The beans we commonly eat today - kidney, navy, lima, pinto, runner - are part of the genus Phaeseolus, which originated in the Americas. They did not originate in Europe, Asia, Africa or the Middle East. It's not impossible that French or Malian explorers obtained Phaseolus beans from South America and introduced them to natives on the Atlantic coast. However Phaseolus beans could not have been imported from the Old World to the Americas.

Wikipedia:
The oldest-known domesticated beans in the Americas were found in Guitarrero Cave, Peru, dated to around the second millennium BCE.[8] Genetic analyses of the common bean Phaseolus show that it originated in Mesoamerica, and subsequently spread southward.( https://en.wikipedia.org/wiki/Bean )
...
Five kinds of Phaseolus beans were domesticated by pre-Columbian peoples, selecting pods that did not open and scatter their seeds when ripe: common beans (P. vulgaris) grown from Chile to the northern part of the United States; lima and sieva beans (P. lunatus); and the less widely distributed teparies (P. acutifolius), scarlet runner beans (P. coccineus), and polyanthus beans. ( https://en.wikipedia.org/wiki/Bean )

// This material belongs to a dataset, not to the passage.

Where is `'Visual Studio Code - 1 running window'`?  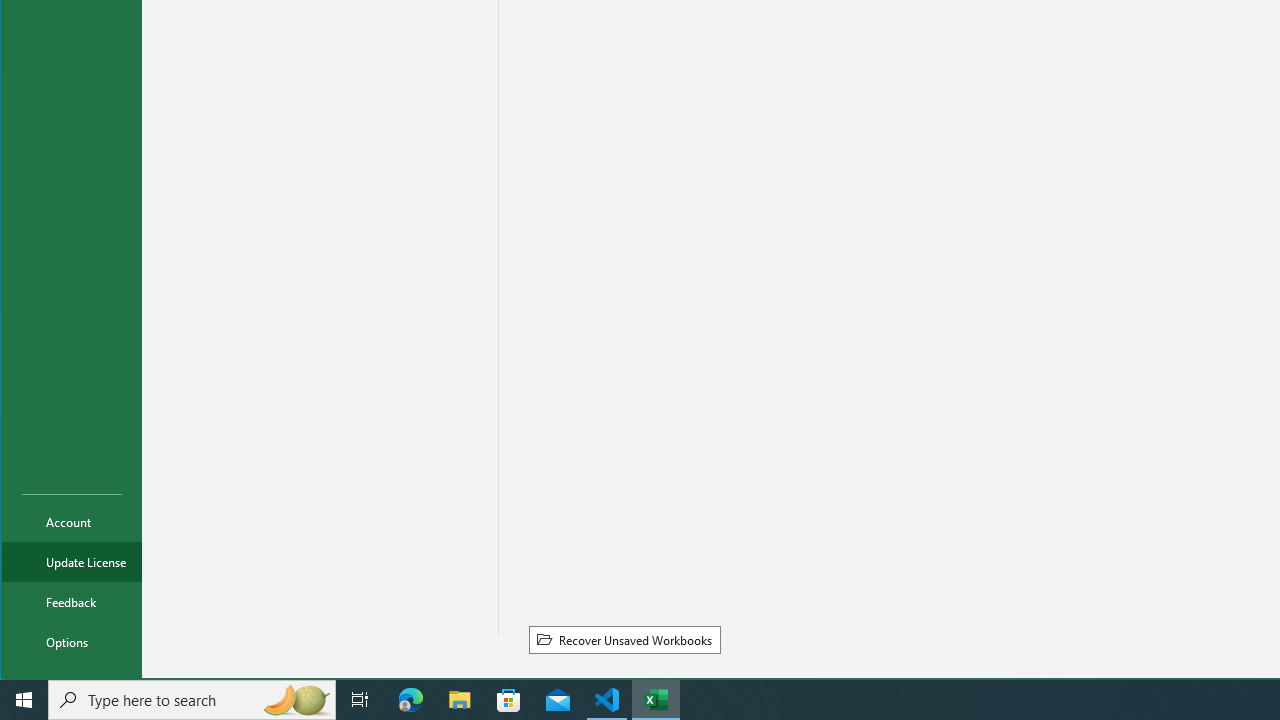
'Visual Studio Code - 1 running window' is located at coordinates (606, 698).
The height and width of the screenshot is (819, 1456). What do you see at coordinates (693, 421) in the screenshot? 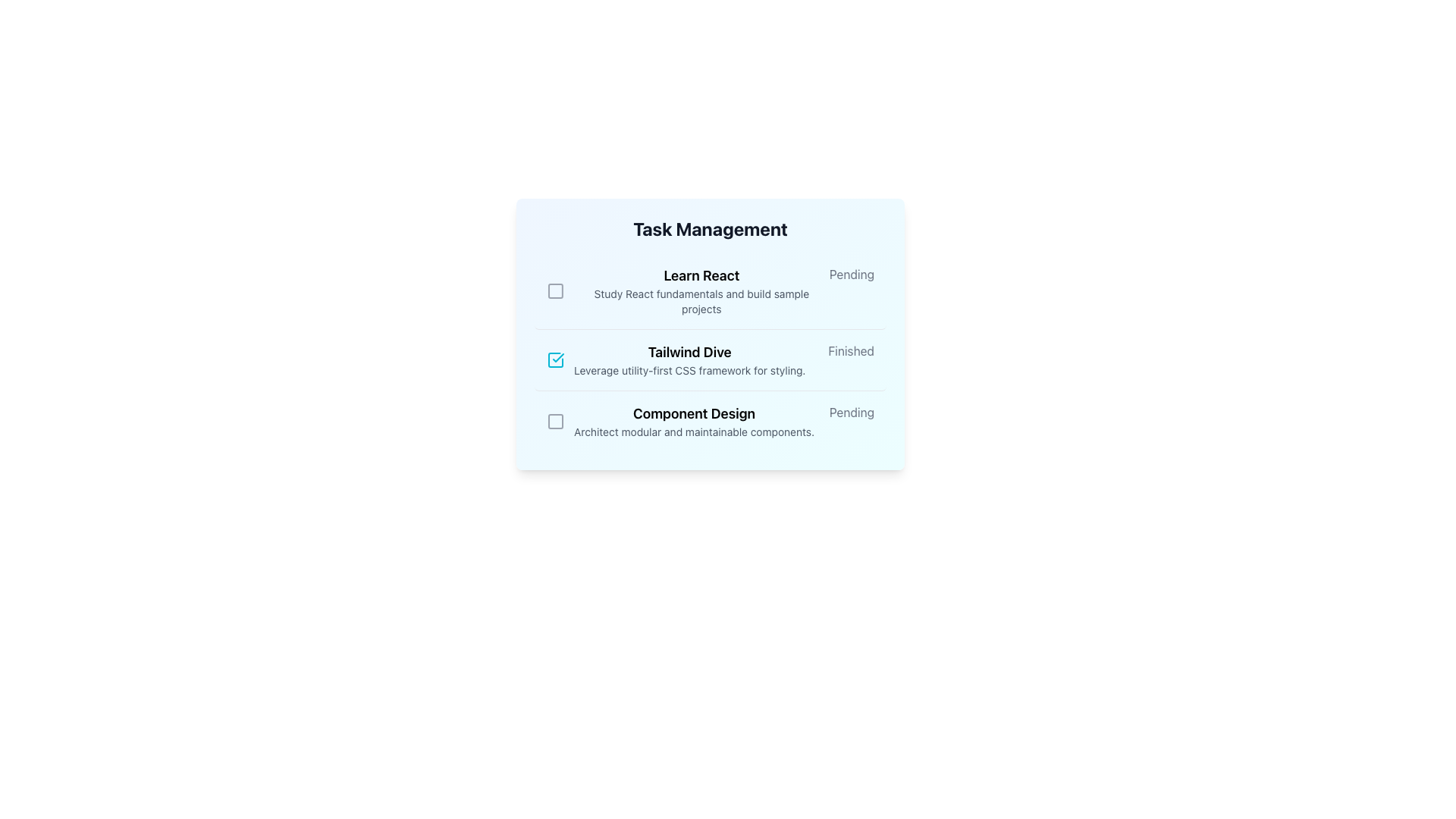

Also: https://dash.harvard.edu/server/api/core/bitstreams/7312037d-2b20-6bd4-e053-0100007fdf3b/content

Wikipedia:
Broad beans have a long tradition of cultivation in Old World agriculture, being among the most ancient plants in cultivation and also among the easiest to grow. While their wild ancestor has not been identified and their origin is unknown, charred legumes of a possible wild-type progenitor have been identified at the Natufian site of the el-Wad Terrace.Carbonised domestic faba bean remains were discovered at three adjacent Neolithic sites in Israel's Lower Galilee (Yiftah'el, Ahi'hud and Nahal Zippori). Based on the radiocarbon dating of these remains, scientists now believe that the domestication of the crop may have begun as early as 8,250 BCE.